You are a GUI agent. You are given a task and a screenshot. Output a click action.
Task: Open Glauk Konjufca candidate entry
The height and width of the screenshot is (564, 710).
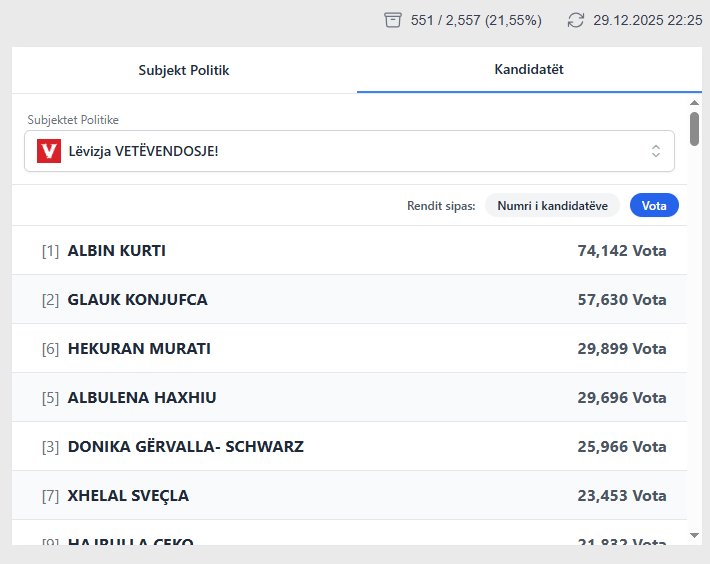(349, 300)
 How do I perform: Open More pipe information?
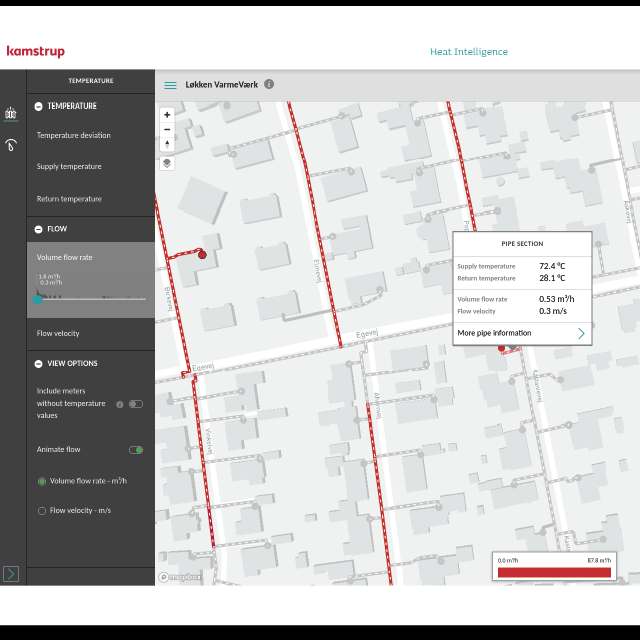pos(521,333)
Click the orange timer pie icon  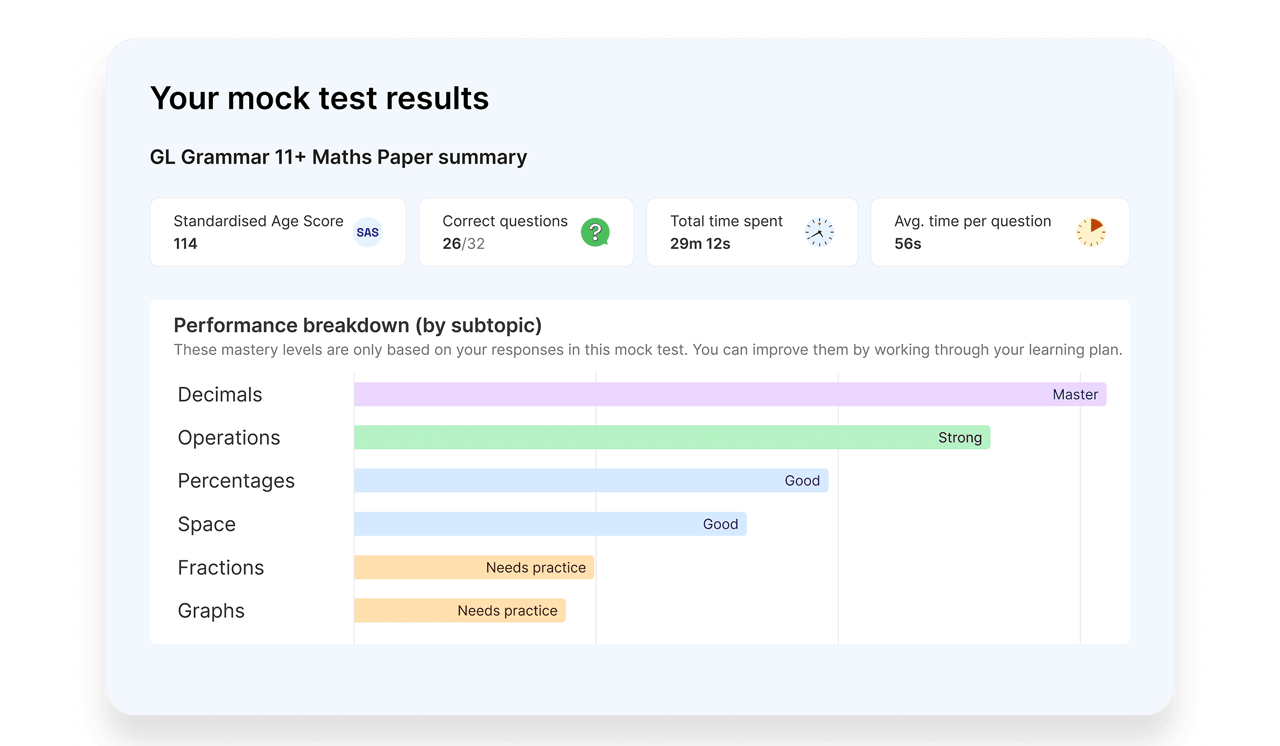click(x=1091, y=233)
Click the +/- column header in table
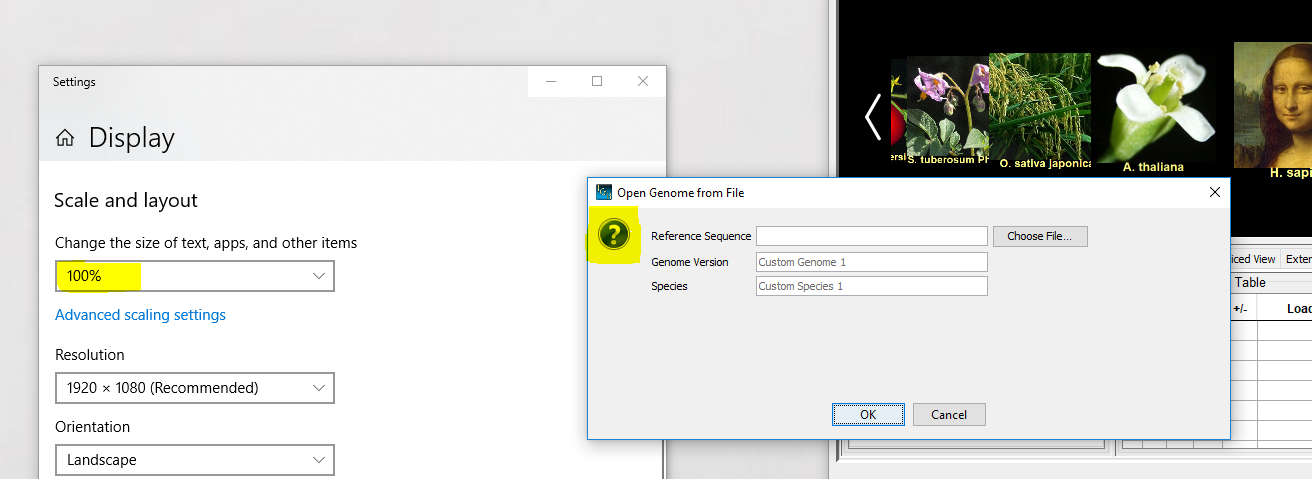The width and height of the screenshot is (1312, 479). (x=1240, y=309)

==

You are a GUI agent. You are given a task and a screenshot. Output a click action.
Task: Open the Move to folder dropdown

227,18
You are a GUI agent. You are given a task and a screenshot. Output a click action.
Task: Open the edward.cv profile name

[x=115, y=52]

▶ STATED PROBLEM: Gather every line in the records above that contains the word "Open".

▶ WRITTEN ANSWER:
Task: Open Glauk Konjufca candidate entry
 How do I perform: Open More pipe information?
Task: Open the Move to folder dropdown
Task: Open the edward.cv profile name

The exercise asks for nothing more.